D’ailleurs parler de masochisme est partiellement fautif. Le masochisme a au moins la décence –si je puis dire- de tirer du plaisir de contacts physiques cuisants. C’est, l’un dans l’autre, une forme de sensualité, abrupte, brutale et surprenante, pas à la portée de tous les épidermes certes. Mais il reste que le masochisme est joyeux et assouvissant chez ceux et celles qui l’assument ouvertement. Ce que je décris ici est triste, rageur, frustré, dépité, morbide, malheureux comme les pierres. Je crois finalement qu’on a affaire à un hédonisme contraint. C’est la jouissance truquée par excellence de notre modernité de toc. Désormais, il faut faire dans le sexy, dans le (pseudo) sensuel, dans le séduisant, dans le pulpeux et l’onduleux, dans l’enviable, dans le prostitutionnel, quitte à se faire gonffleter les lèvres, les pectoraux ou la poitrine pour y parvenir. Les hommes absorbent toute sortes de substances suspectes pour se faire monter une soufflette d’Adonis manqué (ces pratiques, désormais, ne sont pas restreintes aux gyms et salles de musculation, il s’en faut de beaucoup). Les femmes, on n’en parle pas… la cruauté chirurgicale envers leur corps culmine, en nos temps comme jamais. Hédonisme de poseurs et de poseuses, sensualité de théâtre de carton pâte. Faux plaisir, jouissance absente. Frustrer et faire des jaloux et des jalouses est plus important que de ressentir un plaisir effectif. Ce n’est pas une orgie, c’est un défilé de mode, contrit et souffreteux. N’avez-vous donc jamais constaté que, dans un défilé de mode, absolument personne ne s’amuse?

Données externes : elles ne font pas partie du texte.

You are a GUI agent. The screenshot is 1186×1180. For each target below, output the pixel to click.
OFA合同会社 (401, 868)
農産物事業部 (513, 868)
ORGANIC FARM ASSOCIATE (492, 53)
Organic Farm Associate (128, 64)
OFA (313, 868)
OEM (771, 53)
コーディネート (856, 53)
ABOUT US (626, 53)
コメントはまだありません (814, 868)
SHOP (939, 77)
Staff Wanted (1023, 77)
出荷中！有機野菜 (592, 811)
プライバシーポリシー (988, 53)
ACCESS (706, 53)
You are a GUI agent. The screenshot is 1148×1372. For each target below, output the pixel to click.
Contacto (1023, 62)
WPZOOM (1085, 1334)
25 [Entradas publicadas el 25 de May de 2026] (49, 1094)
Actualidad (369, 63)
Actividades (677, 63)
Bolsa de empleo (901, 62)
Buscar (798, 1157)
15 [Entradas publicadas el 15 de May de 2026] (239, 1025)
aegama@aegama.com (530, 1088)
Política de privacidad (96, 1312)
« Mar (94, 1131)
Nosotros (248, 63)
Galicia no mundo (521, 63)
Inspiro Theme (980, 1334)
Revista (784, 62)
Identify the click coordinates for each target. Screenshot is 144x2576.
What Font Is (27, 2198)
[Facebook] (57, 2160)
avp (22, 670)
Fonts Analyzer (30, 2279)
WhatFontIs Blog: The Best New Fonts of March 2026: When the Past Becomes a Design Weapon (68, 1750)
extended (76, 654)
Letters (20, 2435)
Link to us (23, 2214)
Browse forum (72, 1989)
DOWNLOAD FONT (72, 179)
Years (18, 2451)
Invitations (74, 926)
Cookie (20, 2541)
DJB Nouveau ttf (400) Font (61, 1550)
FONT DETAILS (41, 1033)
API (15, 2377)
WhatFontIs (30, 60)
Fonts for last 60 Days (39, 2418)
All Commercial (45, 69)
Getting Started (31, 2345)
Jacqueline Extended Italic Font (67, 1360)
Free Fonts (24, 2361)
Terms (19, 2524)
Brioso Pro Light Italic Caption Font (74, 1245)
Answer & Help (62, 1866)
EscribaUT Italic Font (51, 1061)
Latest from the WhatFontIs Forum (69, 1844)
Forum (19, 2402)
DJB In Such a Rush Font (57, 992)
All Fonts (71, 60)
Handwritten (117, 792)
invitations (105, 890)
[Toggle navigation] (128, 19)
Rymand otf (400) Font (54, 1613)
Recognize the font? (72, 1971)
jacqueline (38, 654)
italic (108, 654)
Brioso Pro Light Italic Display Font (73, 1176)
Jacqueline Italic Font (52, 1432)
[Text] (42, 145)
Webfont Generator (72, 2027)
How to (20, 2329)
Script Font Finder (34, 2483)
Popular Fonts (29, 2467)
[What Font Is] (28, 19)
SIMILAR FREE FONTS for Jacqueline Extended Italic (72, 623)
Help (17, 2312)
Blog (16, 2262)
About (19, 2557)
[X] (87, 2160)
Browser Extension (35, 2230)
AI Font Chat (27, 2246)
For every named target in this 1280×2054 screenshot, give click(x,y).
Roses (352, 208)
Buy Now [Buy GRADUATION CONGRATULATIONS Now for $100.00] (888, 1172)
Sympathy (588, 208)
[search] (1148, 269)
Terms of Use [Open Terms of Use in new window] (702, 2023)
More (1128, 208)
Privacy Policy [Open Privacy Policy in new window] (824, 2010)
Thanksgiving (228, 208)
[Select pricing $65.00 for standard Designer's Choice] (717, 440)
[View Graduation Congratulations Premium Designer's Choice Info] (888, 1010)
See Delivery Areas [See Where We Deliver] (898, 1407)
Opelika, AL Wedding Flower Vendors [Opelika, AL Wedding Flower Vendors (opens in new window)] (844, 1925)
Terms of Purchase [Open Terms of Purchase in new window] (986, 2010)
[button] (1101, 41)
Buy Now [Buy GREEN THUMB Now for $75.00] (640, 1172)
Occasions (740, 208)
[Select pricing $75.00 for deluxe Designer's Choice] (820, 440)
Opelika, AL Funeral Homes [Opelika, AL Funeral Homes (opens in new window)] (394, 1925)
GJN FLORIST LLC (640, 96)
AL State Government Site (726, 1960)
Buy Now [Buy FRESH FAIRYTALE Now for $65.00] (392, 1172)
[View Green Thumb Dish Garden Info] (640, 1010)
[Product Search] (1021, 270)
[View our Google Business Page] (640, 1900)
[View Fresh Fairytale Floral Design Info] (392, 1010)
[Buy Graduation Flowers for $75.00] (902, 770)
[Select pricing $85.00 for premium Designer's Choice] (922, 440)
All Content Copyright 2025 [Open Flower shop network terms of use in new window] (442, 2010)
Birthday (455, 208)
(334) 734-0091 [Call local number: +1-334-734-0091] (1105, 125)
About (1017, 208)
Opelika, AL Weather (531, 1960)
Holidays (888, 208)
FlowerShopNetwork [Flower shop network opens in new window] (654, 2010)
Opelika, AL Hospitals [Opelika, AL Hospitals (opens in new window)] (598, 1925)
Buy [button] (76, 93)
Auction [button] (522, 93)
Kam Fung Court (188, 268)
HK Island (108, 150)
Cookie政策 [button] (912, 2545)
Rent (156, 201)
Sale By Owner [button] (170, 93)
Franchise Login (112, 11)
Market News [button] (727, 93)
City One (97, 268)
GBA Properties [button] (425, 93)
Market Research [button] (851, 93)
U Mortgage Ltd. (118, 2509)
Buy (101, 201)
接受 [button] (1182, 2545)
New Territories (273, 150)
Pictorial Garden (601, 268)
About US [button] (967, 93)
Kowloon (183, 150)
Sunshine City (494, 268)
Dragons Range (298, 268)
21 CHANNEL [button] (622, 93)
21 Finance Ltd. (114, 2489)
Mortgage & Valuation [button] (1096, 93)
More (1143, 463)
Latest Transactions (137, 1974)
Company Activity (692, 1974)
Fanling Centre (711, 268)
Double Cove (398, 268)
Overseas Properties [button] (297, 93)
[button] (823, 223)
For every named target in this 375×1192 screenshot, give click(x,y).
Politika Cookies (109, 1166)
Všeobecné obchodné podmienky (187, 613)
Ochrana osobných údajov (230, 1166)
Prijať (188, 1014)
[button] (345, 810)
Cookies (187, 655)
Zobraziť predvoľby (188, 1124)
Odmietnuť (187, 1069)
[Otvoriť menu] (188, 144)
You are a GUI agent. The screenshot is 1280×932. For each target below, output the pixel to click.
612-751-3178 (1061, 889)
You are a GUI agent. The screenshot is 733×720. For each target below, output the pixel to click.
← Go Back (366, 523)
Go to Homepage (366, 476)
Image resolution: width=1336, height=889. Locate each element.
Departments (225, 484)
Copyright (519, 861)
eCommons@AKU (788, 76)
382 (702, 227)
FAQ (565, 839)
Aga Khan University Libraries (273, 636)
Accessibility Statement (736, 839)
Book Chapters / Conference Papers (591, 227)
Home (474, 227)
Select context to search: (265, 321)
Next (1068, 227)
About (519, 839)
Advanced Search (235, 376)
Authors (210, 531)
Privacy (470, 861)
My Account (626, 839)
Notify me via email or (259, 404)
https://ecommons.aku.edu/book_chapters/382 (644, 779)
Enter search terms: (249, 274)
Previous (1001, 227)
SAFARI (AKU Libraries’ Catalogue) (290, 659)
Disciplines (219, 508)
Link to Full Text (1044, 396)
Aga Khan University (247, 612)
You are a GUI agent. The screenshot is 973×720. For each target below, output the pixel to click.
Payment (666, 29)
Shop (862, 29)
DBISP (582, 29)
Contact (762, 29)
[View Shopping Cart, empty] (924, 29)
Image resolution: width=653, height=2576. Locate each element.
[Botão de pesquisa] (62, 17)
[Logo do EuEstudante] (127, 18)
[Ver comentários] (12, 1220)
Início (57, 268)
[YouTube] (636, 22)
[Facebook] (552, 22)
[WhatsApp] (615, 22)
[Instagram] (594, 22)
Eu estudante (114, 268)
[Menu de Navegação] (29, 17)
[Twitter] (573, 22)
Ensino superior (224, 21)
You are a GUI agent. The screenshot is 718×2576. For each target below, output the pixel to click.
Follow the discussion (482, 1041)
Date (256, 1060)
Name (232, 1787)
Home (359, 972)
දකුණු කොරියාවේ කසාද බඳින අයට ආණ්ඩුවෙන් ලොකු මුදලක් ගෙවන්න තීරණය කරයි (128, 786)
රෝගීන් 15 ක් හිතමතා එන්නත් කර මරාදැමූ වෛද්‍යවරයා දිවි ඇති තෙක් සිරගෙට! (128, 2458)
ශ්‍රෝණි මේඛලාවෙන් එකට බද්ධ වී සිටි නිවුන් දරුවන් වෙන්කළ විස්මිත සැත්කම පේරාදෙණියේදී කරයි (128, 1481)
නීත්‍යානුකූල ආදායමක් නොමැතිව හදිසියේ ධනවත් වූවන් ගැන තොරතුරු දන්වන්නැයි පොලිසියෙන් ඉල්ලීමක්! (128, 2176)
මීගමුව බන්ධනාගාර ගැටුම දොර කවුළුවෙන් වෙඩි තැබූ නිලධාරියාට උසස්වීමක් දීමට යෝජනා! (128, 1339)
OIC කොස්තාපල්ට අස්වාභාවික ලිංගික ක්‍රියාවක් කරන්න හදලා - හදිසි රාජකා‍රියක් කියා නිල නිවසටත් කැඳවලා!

Narcissisme sans amour de soi. Masochisme qui souffre non pas pour jouir mais pour paraître et se refaire à l’image imagée de l’image imaginaire impossible. Hédonisme contraint (ce qui est une rude contradiction dans les termes). La libération sexuelle est une faillite. Elle nous a libéré de notre soumission de bouvillons et de génisses face au hobereau cultivateur et obtus de jadis, pour nous livrer, nu(e)s et désemparé(e)s, à la compétition urbaine, cynique, envieuse, insensible et exacerbée du capitalisme commercial et au vedettariat truqué de l’égocentrisme néo-inquiet… Pour le coup, la jouissance, le plaisir, la beauté toute simple, la vraie séduction du coeur, ce sera pour un autre jour…
reinedespommes a dit
Je dois faire partie d’une race « à part ». J’ai toujours jugé les décolletés trop aguichants, les mini jupes trop mini …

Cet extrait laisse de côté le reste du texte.